Le tribunal correctionnel de Liège a acquitté un collectionneur allemand arrêté lorsqu’il est venu déposer ses armes au banc d’épreuves de Liège. En 2016, un collectionneur d’armes allemand souhaitait faire neutraliser des armes selon les normes prévues par la nouvelle réglementation européenne. Il a donc pris contact avec le banc d’épreuves de Liège qui l’a informé la procédure à suivre. Il devait prendre rendez-vous par téléphone avec l’atelier, avant de venir déposer les armes. Le collectionneur a proposé au banc d’épreuves de se présenter à son domicile en prendre possession, mais le banc d’épreuves a répondu qu’il ne se déplaçait pas. Il lui a été répondu "vous vous devez venir déposer les armes de chez nous". Il avait une centaine d’armes à neutraliser. Mais alors qu’il était déjà venu déposer un bazooka, des mortiers et de nombreuses armes de guerre, il a été dénoncé au parquet par le responsable du banc d’épreuves !

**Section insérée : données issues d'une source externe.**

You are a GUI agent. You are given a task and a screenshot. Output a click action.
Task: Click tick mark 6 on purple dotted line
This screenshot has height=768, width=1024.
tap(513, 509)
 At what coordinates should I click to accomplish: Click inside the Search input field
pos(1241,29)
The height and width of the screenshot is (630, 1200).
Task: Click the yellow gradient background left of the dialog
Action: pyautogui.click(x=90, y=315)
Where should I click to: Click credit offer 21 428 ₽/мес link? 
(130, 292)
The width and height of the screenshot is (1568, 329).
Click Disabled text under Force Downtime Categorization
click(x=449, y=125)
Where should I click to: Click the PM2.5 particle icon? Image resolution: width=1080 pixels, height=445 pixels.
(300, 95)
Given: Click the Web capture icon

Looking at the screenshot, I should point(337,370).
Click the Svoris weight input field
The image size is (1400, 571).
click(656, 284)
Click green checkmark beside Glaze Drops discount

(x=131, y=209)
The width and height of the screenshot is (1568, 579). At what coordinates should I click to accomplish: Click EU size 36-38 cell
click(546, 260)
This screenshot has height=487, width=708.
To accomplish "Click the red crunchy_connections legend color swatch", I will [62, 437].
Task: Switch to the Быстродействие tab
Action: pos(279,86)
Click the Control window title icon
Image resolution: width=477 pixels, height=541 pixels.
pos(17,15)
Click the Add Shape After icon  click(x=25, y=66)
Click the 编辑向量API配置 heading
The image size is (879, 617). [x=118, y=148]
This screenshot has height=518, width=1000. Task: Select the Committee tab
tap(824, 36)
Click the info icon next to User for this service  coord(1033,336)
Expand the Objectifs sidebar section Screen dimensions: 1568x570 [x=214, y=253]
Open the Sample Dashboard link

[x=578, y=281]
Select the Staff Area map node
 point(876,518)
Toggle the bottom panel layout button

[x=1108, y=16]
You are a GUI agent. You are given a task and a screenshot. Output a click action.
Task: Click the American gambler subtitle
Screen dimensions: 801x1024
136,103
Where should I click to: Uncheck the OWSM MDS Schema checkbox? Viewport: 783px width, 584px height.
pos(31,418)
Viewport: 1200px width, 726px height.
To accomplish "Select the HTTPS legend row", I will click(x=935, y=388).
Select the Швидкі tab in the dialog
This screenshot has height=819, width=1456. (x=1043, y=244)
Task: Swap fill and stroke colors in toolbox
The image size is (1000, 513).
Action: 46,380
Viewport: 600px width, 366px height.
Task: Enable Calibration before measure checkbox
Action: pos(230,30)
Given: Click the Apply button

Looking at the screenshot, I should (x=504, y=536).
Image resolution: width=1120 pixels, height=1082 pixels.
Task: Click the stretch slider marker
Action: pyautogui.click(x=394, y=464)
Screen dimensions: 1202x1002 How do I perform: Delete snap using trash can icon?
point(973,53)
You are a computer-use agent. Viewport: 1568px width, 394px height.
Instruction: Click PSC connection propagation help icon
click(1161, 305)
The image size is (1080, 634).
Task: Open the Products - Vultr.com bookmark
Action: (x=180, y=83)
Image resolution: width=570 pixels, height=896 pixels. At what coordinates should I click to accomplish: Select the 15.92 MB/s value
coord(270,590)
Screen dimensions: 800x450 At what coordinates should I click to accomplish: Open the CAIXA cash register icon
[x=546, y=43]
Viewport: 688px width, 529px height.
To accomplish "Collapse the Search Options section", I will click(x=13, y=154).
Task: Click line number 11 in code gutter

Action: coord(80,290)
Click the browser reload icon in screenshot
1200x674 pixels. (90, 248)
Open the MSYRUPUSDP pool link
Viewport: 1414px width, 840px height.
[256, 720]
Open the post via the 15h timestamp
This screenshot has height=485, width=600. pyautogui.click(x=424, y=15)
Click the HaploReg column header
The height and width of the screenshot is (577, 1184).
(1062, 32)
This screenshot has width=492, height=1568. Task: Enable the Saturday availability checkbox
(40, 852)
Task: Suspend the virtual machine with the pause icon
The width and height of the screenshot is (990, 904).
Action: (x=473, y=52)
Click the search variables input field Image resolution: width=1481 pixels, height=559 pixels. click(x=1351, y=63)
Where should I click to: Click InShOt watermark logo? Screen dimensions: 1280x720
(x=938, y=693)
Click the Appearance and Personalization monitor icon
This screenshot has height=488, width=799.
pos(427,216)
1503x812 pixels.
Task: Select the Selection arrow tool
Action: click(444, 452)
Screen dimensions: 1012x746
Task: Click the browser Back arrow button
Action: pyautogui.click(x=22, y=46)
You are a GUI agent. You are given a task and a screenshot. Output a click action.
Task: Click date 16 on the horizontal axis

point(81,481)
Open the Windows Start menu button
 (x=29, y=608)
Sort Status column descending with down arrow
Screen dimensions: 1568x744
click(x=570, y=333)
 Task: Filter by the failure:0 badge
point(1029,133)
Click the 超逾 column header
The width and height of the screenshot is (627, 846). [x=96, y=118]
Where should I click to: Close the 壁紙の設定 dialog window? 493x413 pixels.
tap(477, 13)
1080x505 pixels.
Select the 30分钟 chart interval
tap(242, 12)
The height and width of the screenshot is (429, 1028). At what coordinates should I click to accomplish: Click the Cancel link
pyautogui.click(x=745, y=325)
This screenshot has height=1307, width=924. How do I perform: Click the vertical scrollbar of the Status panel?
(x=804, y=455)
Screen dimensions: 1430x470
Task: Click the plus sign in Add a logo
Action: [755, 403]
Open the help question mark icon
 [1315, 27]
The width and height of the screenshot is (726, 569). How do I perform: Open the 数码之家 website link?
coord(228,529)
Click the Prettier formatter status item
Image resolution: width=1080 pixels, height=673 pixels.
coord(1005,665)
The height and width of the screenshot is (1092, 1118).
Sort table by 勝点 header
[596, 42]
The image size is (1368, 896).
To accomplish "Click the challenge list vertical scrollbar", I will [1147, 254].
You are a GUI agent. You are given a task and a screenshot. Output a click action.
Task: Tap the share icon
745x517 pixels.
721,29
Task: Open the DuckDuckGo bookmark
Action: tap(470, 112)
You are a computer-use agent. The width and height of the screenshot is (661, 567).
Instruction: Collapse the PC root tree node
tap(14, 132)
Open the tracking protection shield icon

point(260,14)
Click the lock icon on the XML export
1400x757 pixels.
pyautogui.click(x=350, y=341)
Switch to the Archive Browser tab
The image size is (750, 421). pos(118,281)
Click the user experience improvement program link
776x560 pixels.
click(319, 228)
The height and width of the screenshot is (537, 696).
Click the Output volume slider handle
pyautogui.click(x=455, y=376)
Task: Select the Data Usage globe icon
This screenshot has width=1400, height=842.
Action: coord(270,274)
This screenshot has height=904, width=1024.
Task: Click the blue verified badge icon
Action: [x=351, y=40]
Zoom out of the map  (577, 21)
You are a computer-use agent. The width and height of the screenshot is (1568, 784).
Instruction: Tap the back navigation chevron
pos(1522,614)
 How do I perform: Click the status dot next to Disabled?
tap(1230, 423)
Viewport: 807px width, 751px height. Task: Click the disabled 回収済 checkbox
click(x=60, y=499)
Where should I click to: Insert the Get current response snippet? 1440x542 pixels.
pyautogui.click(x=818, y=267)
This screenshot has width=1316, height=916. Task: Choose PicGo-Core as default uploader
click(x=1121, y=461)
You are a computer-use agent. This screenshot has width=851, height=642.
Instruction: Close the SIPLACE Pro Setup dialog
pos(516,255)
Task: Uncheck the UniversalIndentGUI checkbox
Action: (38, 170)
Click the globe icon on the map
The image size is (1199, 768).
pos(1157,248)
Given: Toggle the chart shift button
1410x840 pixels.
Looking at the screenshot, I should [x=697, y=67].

Le tribunal a souligné que pour le banc d’épreuves de Liège "est malvenu de lui reprocher la commission d’infractions alors que, si des infractions ont été commises, ce qui est encore à démontrer, elles n’ont pu l’être que sur la foi accordée aux renseignements émanant des pouvoirs publics. Au contraire, il a induit le prévenu en erreur sur ce qu’il pouvait, ou non faire. Il l’a amené à y déposer ces armes pour, ensuite, en cours de procédure de neutralisation, dresser procès-verbal d’infractions dont il est lui-même à l’origine de la commission".

En effet, le juge a estimé que le collectionneur ne pouvait "être tenu pour pénalement responsable alors que les personnes investies par l’État de la compétence exclusive de traiter de la neutralisation des armes sur le territoire belge l’ont induit en erreur".